Figure 6 shows the English prompt that is specifically designed for memory summarization in individual interactions (i.e., dialogue tasks).

Response Generation

SCM能夠讓non-dialogue-optimized LLM去接近ChatGPT。透過activated和flash memory組成的prompt就可以生成想要的回應。 Figure 7 shows an English prompt intended for extremely long multi- interaction dialogues 。

Experiments

Our framework is preliminarily evaluated in two scenarios: ultra-long dialogues and ultra-long document summarization. We conduct experiments to answer three research questions (RQs)

• RQ1. Can SCM system compete with or even outperform ChatGPT within a specific token limit?

• RQ2. Can SCM system scale to provide accurate responses to users’ questions, which are related to historical contexts that date back hundreds or even thousands of turns?

• RQ3. Can SCM demonstrate generalization to other scenarios, including long document summarization?

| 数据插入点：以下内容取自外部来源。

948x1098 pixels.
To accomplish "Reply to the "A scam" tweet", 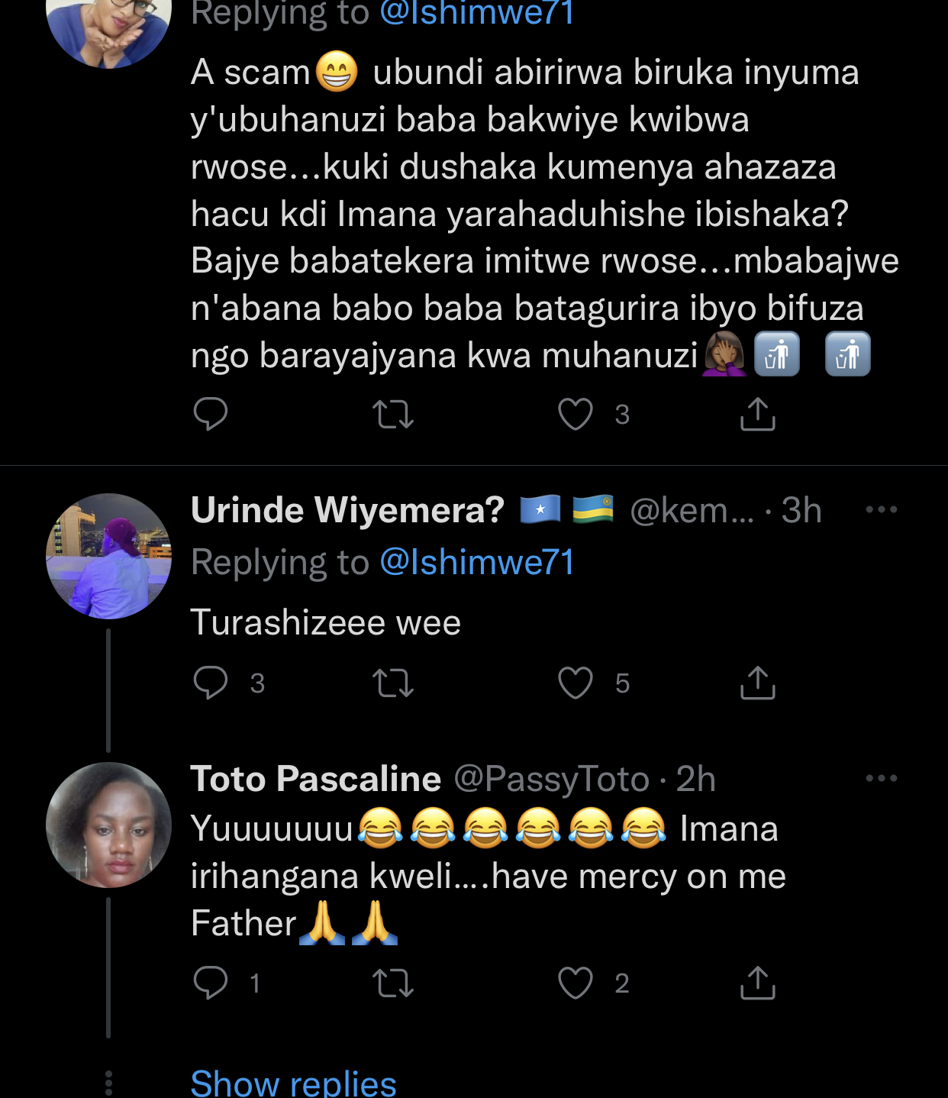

The following experiment evaluates the performance of the text-davinci-003 model without dialogue optimization in comparison to the ChatGPT-Turbo model.

Qualitative Study

RQ1. Can SCM system compete with or even outperform ChatGPT within a specific token limit? → Figure 1
RQ2. Can SCM system scale to provide accurate responses to users’ questions, which are related to historical contexts that date back hundreds or even thousands of turns? → Figure 8

RQ3. Can SCM demonstrate generalization to other scenarios, including long document summarization? → Figure 9

驗證了三個research questions (RQs)都是能夠被解決的。

Limitations and Risks

Limitations

A lack of appropriate datasets for evaluating the handling of extremely lengthy texts has resulted in our model being validated solely through manual verification

we aim to construct a specific test set that incorporates various key indicators essential for processing long texts in diverse settings

we will assess the efficacy of our system on more open-source models that possess single-turn instruction comprehension capability.

Risks

Our system has the capability to attach to any LLMs, which may be prone to factual errors, delusions, toxic language, and malicious responses.

Consequently, we restrict the usage of our system to academic research purposes for now.

Future Work

Our future work will focus on releasing a comprehensive test set and its manual evaluation criteria, and testing our system on various open-source models currently available.